**Exercício proposto a**
Segundo a entrevista sobre direitos humanos no Brasil, a estrutura de qual ministério inclui a secretaria nacional de Direitos Humanos?

**Trecho selecionado**
□ □ □ □ □

1) Deputado Nilmário Miranda, faça um retrospecto da evolução dos Direitos Humanos no Brasil.

R: A origem de nossa nacionalidade está enraizada numa sociedade que se constituiu de forma escravocrata, patriarcal e patrimonialista. Ou seja, em uma sociedade absolutamente excludente!

Nossas conquistas no campo dos Direitos Humanos são ainda muito recentes. Não se podia falar em direitos humanos durante os regimes de exceção. Em ditaduras não existem direitos, apenas ordens e imposições.

As lutas trabalhistas, as reivindicações de gênero, as bandeiras raciais e sociais são na verdade a busca por uma sociedade mais igualitária, portanto mais humanitária. É preciso reconhecer este aspecto em todos estes movimentos, que brotam da idéia do coletivismo e que, no Brasil, somente ganham força, representatividade e continuidade na segunda metade do século XX, forçando uma alteração na dinâmica estrutural e de funcionamento do Poder do Estado Brasileiro.

Uma viagem por nossa história irá mostrar que nossas lideranças populares, que ofereciam ao povo uma mensagem libertária e contestatória foram massacradas pelas elites governantes: Zumbi, Tirandentes e Antônio Conselheiro foram assassinados.

Democratizar o Estado Brasileiro, dotá-lo de valores essencialmente republicanos continuam sendo ideais de afirmação dos direitos humanos na sociedade brasileira.

2) Quais os recentes avanços e óbices nas políticas de Direitos Humanos?

R: Tivemos alguns avanços no campo legislativo: o Estatuto da Criança e do Adolescente confimou-se como importante diploma legal de proteção integral de direitos, orientando a ação de Conselhos Municipais, Conselhos Tutelares e Promotores de Justiça.

Finalmente encontram-se regulamentados o crime de Tortura e o crime de racismo.

A divulgação de políticas públicas de direitos humanos por órgãos de comunicação social refletem um interesse crescente da sociedade brasileira por questões afetas aos direitos fundamentais.

Temos um Programa Nacional de Direitos Humanos e uma secretaria nacional de Direitos Humanos vinculada à estrutura funcional do Ministério da Justiça.

□ □ □ □ □

**Dados fornecidos**
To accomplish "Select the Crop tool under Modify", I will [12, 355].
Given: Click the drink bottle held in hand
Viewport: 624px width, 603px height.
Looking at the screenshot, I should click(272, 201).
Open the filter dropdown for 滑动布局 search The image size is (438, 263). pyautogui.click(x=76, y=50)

□ □ □ □ □

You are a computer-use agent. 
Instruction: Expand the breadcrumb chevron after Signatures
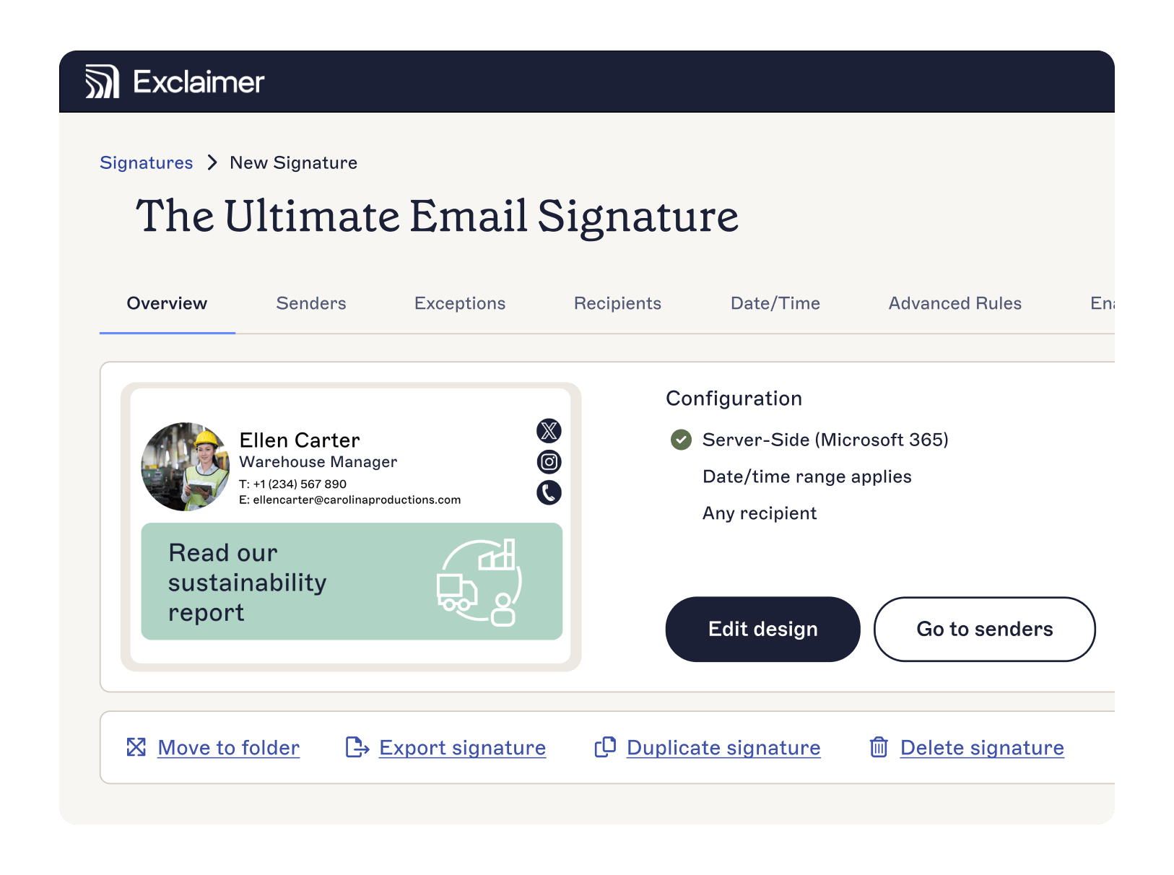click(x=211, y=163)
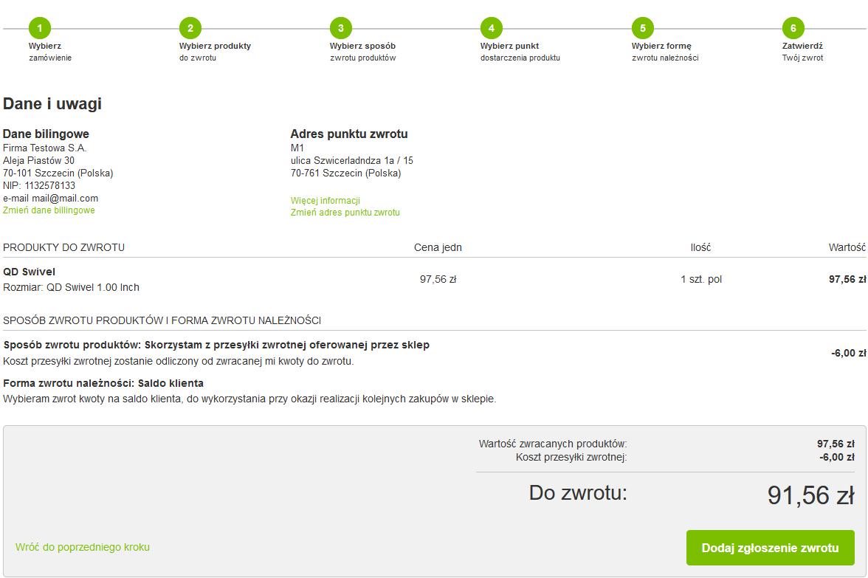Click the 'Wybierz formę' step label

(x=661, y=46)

□ □ □ □ □

**Exercício proposto b**
Reproduza, sem nenhuma alteração, as linhas dos registros que começam na que contém "will [12, 355]." e terminam na que contém "Open the filter", incluindo ambas.

**Resposta completa a**
Do Ministério da Justiça.

**Resposta completa b**
To accomplish "Select the Crop tool under Modify", I will [12, 355].
Given: Click the drink bottle held in hand
Viewport: 624px width, 603px height.
Looking at the screenshot, I should click(272, 201).
Open the filter dropdown for 滑动布局 search The image size is (438, 263). pyautogui.click(x=76, y=50)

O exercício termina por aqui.